Camp de Grande-Synthe, 2016, DR

Camp de Grande-Synthe, 2016, DR

 

L’on peut et l’on doit reconnaître à Damien Carême, maire de Grande-Synthe, d’avoir eu le courage politique et physique de faire déménager tout le monde vers le lieu-dit La Linière. L’État français ne l’y a pas aidé, bien au contraire. Là, avec le concours de Médecins sans frontière (MSF), des bungalows de bois pouvant accueillir quatre personnes, chauffables grâce à des réchauds à pétrole, ont été montés. La logistique générale a été confiée à l’association bretonne Utopia 56, spécialiste des… festivals, mais donc compétente pour gérer des milliers de personnes rassemblées en un même endroit. D’innombrables ONG, fournissant un roulement de quelque cent vingt bénévoles par jour, assurent l’entretien des infrastructures, le ravitaillement en vivres, en eau, en vêtements, en literie et autres produits de première nécessité, s’occupent également de l’adduction d’eau, de l’évacuation des déchets et du ramassage des ordures, de la santé et de l’éducation, bien sûr.
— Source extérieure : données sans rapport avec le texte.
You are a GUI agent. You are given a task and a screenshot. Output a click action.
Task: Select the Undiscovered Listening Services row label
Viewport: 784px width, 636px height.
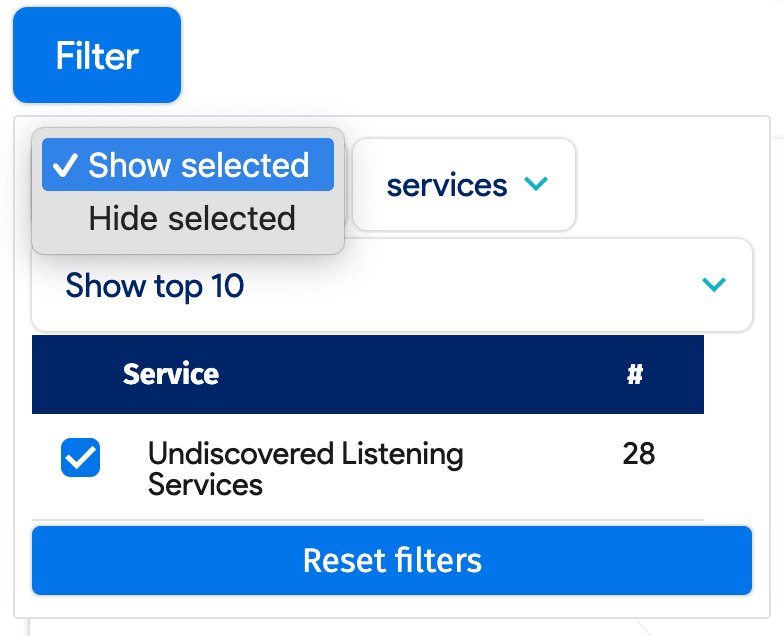[x=305, y=469]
MSF, la Croix-Rouge et Médecins du monde font des maraudes, il n’y a plus ni vermine, ni maladies. La solidarité joue à plein. Celle des habitants de Grande-Synthe, bien sûr, mais aussi celle de gens venus de plus loin, et même d’Angleterre.

 

Le premier camp humanitaire de France est né, le 9 mars 2016.